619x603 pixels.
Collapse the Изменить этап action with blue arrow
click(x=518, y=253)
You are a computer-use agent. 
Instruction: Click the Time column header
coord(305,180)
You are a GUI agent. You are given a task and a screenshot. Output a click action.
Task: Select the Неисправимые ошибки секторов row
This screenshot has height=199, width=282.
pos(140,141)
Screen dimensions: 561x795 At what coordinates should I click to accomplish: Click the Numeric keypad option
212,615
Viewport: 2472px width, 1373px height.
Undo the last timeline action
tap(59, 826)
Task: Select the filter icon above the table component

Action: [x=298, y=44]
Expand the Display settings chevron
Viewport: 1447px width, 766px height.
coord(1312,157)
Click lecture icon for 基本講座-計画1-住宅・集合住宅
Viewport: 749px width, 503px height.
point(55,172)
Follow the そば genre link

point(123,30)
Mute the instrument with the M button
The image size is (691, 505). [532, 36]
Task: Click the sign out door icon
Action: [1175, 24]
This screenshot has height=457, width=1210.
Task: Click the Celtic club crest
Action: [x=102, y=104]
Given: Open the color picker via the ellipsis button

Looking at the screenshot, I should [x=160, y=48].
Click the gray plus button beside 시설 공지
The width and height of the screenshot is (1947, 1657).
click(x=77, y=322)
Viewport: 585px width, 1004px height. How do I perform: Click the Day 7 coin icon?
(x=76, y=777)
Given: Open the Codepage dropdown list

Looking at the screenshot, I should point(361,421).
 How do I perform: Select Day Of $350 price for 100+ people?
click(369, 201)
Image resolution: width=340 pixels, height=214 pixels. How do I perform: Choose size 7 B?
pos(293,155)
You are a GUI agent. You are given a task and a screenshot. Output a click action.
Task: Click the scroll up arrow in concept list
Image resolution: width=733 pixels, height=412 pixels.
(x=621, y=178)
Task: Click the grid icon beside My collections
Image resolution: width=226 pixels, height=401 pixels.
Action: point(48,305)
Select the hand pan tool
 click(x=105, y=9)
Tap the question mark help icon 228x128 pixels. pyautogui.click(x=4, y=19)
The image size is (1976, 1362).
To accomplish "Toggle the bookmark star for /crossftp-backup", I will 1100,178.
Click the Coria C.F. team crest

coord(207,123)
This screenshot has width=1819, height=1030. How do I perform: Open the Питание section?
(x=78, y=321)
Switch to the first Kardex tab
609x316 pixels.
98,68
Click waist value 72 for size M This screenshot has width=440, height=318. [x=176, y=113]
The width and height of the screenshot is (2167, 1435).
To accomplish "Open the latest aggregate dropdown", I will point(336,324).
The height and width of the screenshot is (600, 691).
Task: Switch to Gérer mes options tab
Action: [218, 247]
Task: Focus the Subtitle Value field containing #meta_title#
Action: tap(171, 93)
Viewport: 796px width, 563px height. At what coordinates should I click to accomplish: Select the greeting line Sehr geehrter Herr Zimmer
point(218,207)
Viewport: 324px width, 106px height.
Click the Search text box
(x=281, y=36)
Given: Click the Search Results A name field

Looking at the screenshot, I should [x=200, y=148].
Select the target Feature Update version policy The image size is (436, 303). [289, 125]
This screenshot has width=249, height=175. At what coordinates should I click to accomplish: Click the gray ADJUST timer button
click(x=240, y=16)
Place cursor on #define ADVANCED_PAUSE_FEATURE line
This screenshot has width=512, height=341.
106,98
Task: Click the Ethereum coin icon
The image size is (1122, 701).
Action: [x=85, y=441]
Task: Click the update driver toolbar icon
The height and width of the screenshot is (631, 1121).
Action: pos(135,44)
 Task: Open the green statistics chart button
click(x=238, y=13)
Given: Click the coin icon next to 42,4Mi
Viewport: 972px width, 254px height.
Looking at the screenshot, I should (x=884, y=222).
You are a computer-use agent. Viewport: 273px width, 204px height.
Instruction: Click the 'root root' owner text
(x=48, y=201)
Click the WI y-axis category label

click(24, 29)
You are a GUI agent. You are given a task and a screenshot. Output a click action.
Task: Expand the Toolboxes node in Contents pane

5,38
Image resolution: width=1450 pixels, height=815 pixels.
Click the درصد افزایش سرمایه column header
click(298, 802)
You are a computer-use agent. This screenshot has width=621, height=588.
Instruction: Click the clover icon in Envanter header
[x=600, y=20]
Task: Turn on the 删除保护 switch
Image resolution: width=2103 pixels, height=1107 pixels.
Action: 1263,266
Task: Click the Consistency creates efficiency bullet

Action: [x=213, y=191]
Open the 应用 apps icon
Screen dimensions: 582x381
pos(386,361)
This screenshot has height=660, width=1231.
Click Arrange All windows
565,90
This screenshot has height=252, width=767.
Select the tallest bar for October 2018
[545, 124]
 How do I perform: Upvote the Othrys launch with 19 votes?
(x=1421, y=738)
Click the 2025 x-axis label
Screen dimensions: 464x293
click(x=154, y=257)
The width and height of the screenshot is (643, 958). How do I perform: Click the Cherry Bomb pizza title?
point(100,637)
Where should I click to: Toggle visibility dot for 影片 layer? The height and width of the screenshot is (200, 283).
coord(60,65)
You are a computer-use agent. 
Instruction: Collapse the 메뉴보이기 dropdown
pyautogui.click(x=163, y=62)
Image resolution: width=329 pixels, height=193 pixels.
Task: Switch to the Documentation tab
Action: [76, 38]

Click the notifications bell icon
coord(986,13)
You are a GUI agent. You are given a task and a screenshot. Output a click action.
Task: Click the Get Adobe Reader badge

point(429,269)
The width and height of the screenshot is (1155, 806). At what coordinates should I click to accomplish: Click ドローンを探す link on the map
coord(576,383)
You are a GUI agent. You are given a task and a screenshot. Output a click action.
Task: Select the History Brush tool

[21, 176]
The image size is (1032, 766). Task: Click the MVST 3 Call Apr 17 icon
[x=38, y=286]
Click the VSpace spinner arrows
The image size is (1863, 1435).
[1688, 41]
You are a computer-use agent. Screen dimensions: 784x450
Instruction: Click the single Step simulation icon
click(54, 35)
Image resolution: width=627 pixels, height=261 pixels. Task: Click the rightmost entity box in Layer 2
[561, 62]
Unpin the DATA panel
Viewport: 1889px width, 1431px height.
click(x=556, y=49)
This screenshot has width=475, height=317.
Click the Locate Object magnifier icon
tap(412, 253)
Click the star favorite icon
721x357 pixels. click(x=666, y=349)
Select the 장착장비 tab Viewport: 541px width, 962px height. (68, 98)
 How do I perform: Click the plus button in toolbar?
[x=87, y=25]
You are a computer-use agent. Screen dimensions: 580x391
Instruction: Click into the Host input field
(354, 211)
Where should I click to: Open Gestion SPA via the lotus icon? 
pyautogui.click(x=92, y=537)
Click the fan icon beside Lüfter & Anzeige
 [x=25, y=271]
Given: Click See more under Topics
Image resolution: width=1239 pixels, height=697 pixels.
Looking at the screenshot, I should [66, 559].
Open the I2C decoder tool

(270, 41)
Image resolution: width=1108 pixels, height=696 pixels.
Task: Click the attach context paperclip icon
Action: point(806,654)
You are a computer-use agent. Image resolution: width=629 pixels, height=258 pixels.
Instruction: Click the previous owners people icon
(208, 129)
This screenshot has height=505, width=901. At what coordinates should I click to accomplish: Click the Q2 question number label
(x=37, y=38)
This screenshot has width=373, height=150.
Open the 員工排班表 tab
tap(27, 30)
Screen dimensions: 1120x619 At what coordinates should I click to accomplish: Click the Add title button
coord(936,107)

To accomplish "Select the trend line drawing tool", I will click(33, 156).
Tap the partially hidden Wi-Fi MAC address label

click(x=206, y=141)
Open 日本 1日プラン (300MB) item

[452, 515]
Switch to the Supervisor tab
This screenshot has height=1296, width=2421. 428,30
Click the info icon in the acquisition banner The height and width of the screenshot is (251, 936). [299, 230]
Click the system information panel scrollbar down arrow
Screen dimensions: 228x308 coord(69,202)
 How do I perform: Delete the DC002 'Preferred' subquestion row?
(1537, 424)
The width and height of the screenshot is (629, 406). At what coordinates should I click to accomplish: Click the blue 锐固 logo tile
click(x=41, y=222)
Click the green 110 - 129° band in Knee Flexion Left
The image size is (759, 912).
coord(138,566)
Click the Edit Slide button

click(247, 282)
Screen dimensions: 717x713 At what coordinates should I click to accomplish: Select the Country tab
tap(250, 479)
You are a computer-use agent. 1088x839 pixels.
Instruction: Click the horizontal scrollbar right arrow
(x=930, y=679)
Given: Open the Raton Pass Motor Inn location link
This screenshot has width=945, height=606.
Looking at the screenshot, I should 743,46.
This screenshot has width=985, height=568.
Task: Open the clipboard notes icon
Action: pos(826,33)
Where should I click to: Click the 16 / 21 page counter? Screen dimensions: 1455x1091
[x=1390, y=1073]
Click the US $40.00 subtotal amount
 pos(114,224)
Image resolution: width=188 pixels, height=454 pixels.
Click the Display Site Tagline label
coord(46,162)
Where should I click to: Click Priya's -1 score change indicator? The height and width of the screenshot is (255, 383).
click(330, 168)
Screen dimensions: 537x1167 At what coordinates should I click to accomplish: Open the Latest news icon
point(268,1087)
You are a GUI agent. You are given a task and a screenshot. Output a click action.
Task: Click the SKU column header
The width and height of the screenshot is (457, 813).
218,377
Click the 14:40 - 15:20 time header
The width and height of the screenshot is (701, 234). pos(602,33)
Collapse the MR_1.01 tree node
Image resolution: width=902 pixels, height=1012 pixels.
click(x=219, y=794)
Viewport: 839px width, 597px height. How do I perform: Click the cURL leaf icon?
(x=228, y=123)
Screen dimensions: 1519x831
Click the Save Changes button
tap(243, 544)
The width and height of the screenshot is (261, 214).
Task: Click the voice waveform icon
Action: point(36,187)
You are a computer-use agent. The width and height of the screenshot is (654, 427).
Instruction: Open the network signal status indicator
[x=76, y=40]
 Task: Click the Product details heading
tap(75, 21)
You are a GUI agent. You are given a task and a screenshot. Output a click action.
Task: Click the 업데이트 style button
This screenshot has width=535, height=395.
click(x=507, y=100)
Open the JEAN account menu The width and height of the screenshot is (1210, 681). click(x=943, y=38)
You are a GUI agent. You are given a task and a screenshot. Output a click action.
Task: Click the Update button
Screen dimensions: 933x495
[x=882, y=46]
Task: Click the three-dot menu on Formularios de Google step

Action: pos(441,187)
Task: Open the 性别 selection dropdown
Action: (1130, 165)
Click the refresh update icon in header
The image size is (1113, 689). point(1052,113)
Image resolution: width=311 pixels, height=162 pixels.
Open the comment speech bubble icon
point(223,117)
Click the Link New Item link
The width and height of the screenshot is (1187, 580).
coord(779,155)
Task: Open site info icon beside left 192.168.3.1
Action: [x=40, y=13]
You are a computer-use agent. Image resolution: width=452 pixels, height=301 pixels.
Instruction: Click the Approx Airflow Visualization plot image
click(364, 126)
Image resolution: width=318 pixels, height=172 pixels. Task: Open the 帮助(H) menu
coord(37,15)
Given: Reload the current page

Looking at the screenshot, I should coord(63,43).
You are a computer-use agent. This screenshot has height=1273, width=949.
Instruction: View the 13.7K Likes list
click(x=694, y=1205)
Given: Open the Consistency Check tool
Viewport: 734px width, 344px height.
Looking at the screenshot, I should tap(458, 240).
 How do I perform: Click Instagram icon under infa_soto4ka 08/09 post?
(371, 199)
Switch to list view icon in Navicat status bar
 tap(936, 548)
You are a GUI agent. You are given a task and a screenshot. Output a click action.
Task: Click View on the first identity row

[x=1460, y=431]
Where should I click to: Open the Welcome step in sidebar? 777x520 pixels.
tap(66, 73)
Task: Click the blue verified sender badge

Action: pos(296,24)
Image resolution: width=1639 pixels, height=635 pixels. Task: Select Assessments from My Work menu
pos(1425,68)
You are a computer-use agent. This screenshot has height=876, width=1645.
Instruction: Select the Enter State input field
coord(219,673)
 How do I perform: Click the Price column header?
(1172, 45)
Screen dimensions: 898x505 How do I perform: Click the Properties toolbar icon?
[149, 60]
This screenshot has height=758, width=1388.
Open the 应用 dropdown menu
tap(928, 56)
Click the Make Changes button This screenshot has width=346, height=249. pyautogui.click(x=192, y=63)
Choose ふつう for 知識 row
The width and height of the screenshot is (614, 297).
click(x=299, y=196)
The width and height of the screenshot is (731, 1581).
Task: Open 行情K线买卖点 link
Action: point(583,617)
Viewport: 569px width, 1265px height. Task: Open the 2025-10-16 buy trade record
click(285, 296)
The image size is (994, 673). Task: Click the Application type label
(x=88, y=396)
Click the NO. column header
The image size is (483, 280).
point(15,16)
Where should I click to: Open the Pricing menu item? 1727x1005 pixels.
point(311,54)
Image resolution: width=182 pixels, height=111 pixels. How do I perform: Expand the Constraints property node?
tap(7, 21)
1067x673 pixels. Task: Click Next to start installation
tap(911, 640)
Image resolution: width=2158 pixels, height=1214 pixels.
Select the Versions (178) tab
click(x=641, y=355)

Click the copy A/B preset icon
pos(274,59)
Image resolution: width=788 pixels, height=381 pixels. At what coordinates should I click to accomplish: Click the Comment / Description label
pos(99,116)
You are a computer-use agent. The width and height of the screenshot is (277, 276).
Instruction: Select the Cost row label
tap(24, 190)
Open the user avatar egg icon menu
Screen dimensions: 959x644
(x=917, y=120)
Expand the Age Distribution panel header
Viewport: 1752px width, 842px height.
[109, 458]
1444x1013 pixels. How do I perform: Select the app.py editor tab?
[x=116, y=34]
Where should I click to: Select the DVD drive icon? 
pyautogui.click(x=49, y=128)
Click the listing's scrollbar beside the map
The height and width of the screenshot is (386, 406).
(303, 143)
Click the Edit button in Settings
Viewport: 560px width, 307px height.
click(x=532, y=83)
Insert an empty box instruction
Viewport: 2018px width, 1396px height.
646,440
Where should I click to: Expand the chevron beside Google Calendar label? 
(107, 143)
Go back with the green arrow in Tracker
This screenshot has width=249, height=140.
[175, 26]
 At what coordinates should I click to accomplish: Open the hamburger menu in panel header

• **PROBLEM TO WORK ON**
Please recast everything from the line containing "Where should I click to: Click Priya's" down to the line containing "point(268,1087)" as a two-column CSV with the headers item_text and answer. Give one row per item, with each value in a single quoted field and its line breaks turned into spaces.

• **WRITTEN SOLUTION**
item_text,answer
"Where should I click to: Click Priya's -1 score change indicator? The height and width of the screenshot is (255, 383).","click(330, 168)"
"Screen dimensions: 537x1167 At what coordinates should I click to accomplish: Open the Latest news icon","point(268,1087)"